+++ GIVEN TEXT +++

Quality Assurance

The following year, the Food and Drug Administration was assigned the task of enforcing MQSA by establishing standards, regulations, inspection processes, compliant mechanisms, and penalties for failure to comply with the regulations.

At approximately the same time as MQSA was being enacted, the AHCPR convened a panel to produce clinical practice guidelines on the quality determinants of mammography for interpreting physicians, clinicians, and consumers. The panel considered the entire process involved in providing quality mammography to consumers, including (a) actions before the examination related to scheduling, including triaging patients into screening or diagnostic examinations; (b) appropriate data to collect for the patient’s history; (c) the role of the imaging team, including qualifications; (d) machinery standards, dose limitations, quality control procedures, and the importance of routine evaluation of clinical images and the imaging system; and (e) the communication of results to patients.

The development of these clinical practice guidelines underscores the importance of factors beyond image quality that contribute to a high-quality examination. Among the most important of these factors is communication with patients and referring physicians.

Many studies have demonstrated that clinicians often fail to communicate mammography results to patients. In part, this pattern has been influenced by a tradition of “no news is good news,” but there also is evidence of a failure to communicate abnormal findings. The panel strongly recommended that all women, regardless of whether their mammograms were negative, be informed by the imaging facility of their results. The preferred route suggested was use of a series of standardized letters that stressed subsequent steps, if any, to be taken by the woman, but the panel strongly urged that the method of communication should be tailored to the results of the examination.

+++ EXCERPTED RECORDS +++

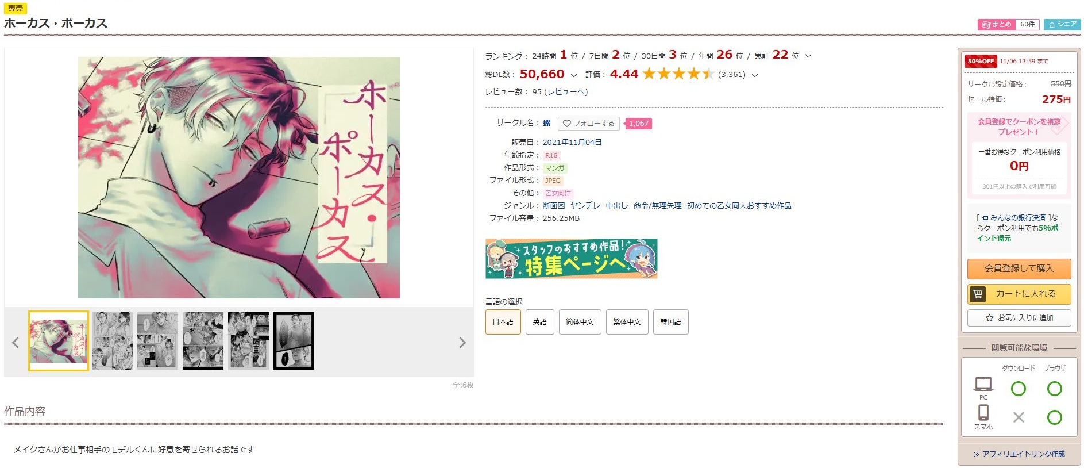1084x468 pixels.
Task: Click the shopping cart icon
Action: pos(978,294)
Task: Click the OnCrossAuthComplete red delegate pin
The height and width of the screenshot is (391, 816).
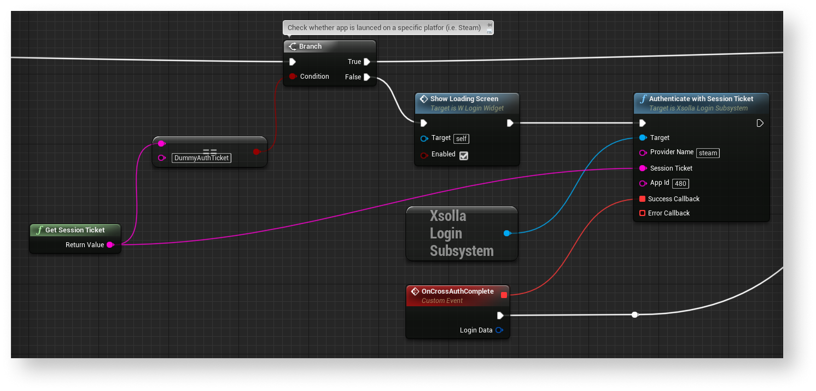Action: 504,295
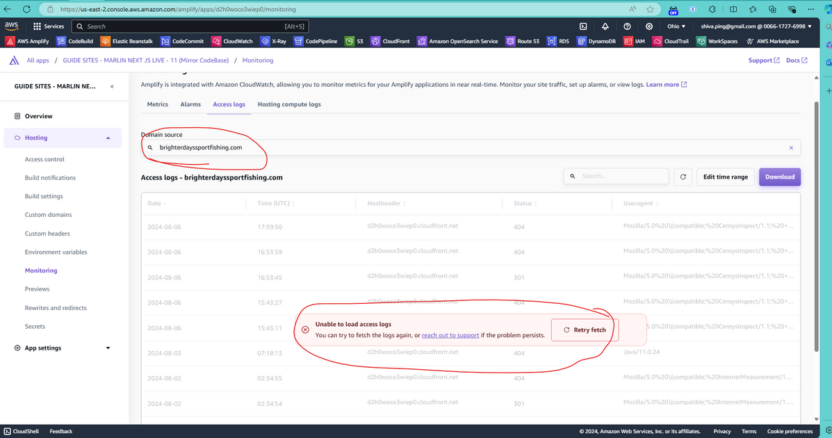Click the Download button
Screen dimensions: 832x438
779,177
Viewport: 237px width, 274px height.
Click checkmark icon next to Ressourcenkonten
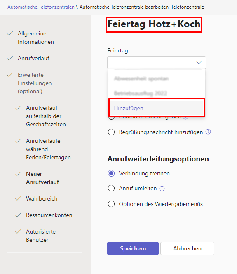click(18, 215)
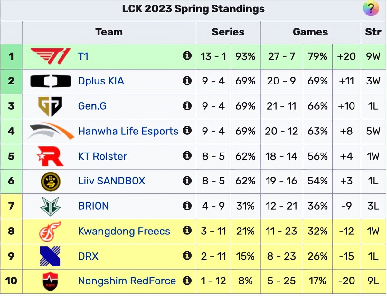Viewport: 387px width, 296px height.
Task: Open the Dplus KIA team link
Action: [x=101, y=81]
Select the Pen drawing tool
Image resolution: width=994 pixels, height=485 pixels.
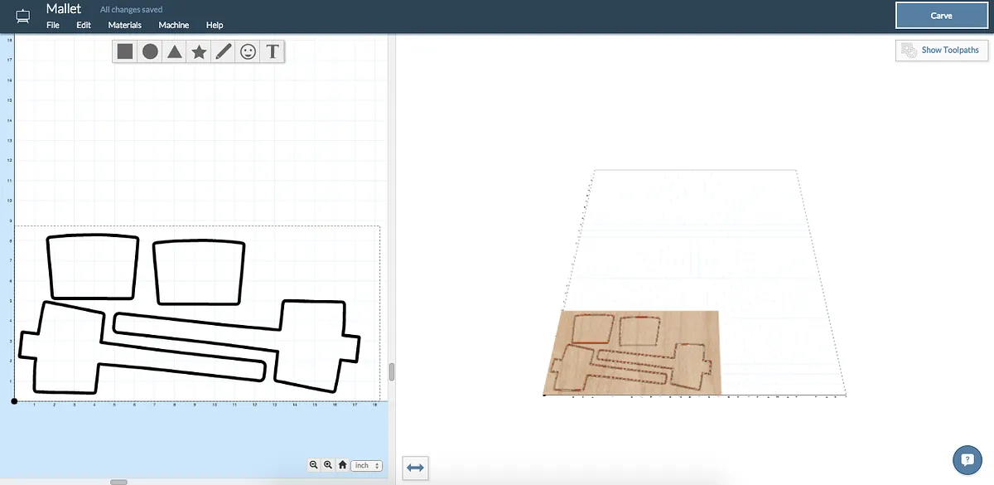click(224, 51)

+++
+++ EXCERPTED RECORDS +++

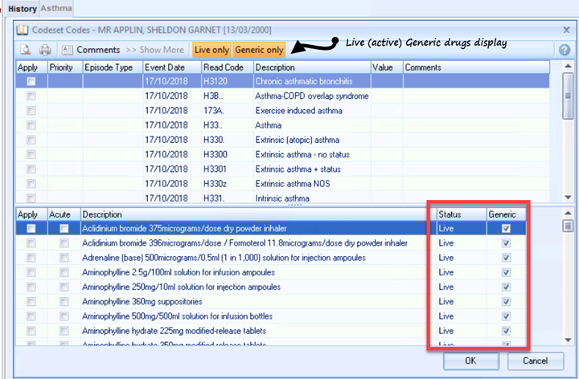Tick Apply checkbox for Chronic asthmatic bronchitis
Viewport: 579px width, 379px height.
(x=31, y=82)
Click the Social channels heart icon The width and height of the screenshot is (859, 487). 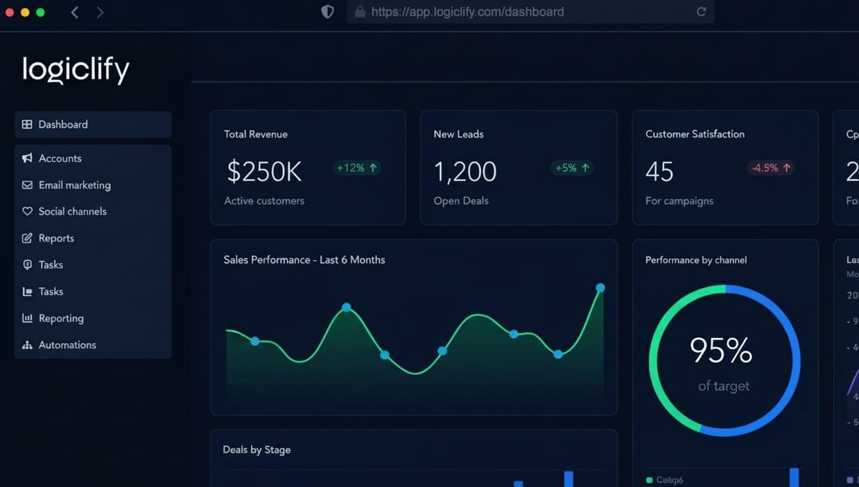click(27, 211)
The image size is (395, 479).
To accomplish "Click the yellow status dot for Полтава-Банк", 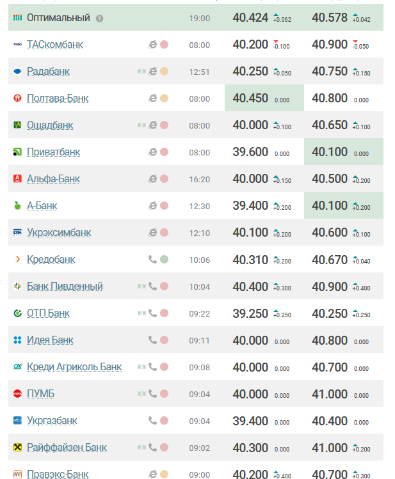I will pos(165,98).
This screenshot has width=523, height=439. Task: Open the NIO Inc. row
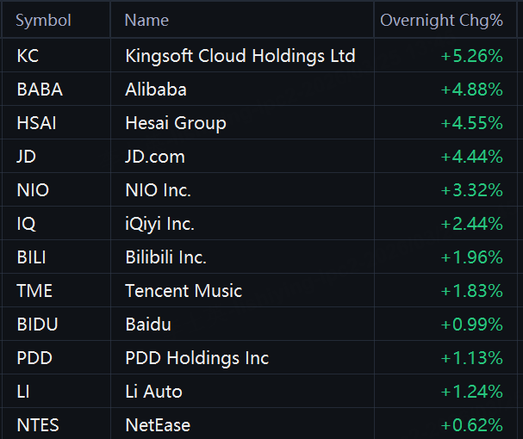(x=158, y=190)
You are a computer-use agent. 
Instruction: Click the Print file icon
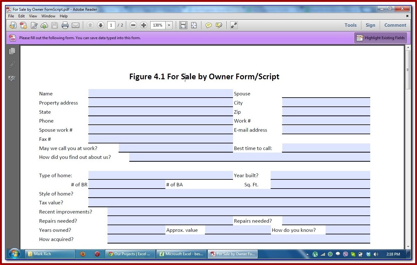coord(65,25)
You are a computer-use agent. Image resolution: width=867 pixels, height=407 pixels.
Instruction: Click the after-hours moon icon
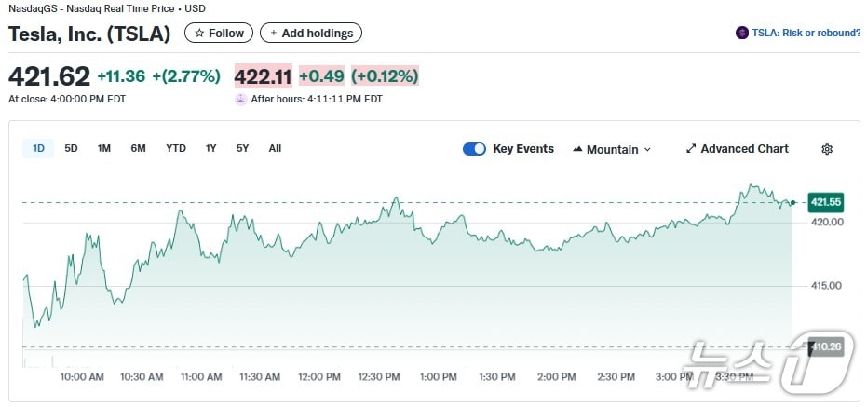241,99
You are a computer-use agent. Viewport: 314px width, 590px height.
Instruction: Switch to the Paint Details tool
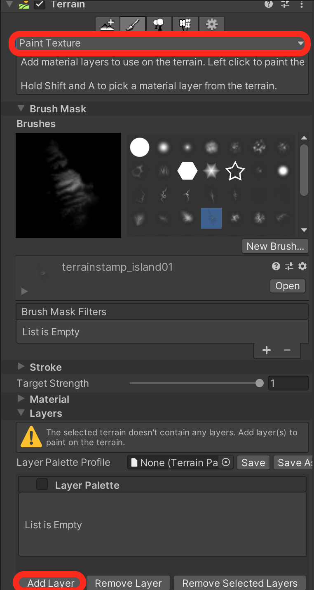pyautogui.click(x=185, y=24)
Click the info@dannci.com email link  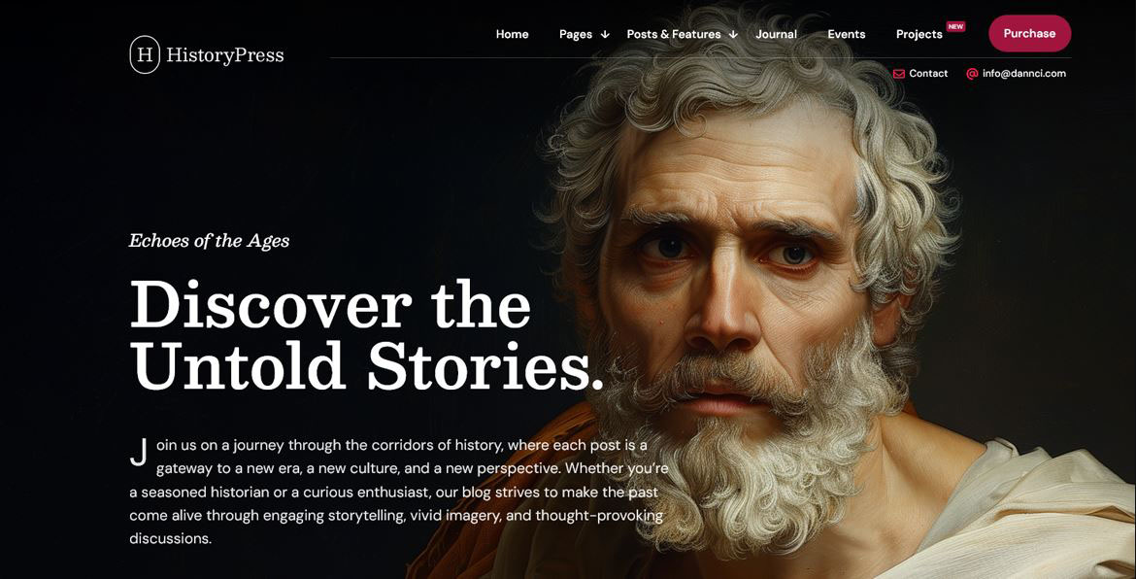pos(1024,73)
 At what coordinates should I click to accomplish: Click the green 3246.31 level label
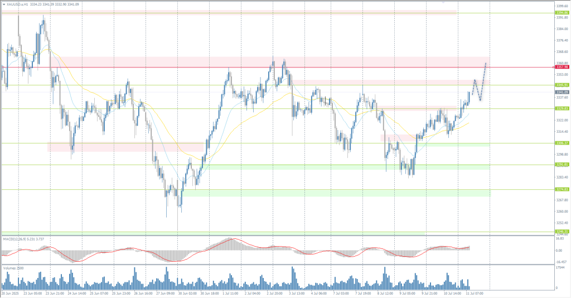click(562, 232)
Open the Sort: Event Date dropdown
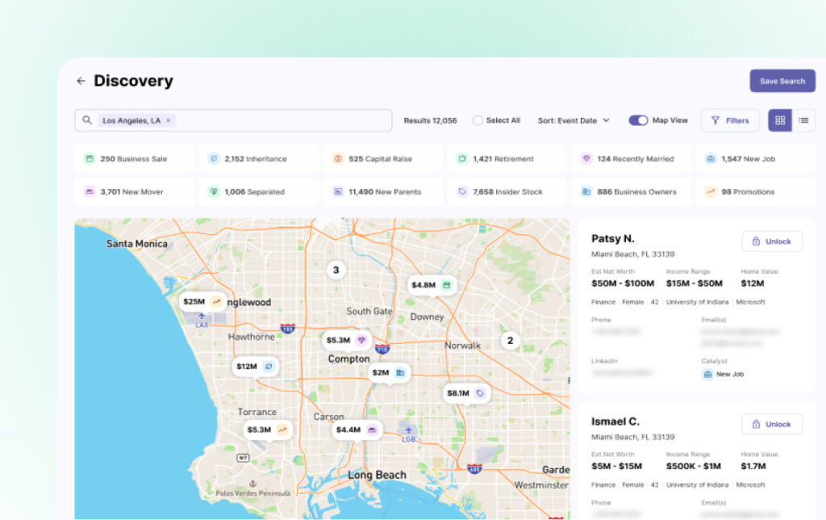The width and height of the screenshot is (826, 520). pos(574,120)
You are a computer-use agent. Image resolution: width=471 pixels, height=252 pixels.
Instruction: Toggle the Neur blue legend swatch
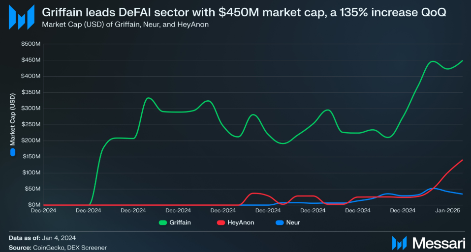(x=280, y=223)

+++
+++ EXCERPTED RECORDS +++

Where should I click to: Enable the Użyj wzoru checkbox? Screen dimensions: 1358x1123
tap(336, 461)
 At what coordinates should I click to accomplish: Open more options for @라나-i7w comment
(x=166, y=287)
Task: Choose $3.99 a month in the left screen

+++

→ **EXERCISES TO COMPLETE**
- A) Answer the following questions using the quality assurance text above.
(i) Which agency was given the task of enforcing MQSA?
(ii) What tradition has partly influenced clinicians' failure to communicate mammography results to patients?
(iii) What route of communication did the panel suggest as preferred for informing women of their results?
- B) Continue the quality assurance text on mammography, beginning after its final sentence.

→ **RESULTS FOR THE EXERCISE**
- A)
(i) The Food and Drug Administration.
(ii) The tradition of "no news is good news."
(iii) A series of standardized letters that stressed subsequent steps, if any, to be taken by the woman.

- B)
For example, the panel firmly discouraged notification of abnormal results initially by mail. Because the advocacy community regarded direct reporting as an important factor in the overall quality assurance of an examination, the requirement for direct reporting was included in the 1998 reauthorization of the MQSA.

In addition to determinants of a high-quality examination, the AHCPR panel addressed the critical issue of assessing outcome data from mammography facilities by use of medical audits. Data (both collected and derived) required for the basic medical audit include (a) the number and type of mammography examinations performed; (b) the recall rate from screening mammography for further evaluation; (c) the PPV of screening mammography, as well as the PPV of patients sent to biopsy for a mammographic abnormality; and (d) the stage of disease at diagnosis and the breast cancer detection rate per 1,000 women screened. A more advanced audit requires linkage to a breast cancer registry, which is not possible in most areas in the United States.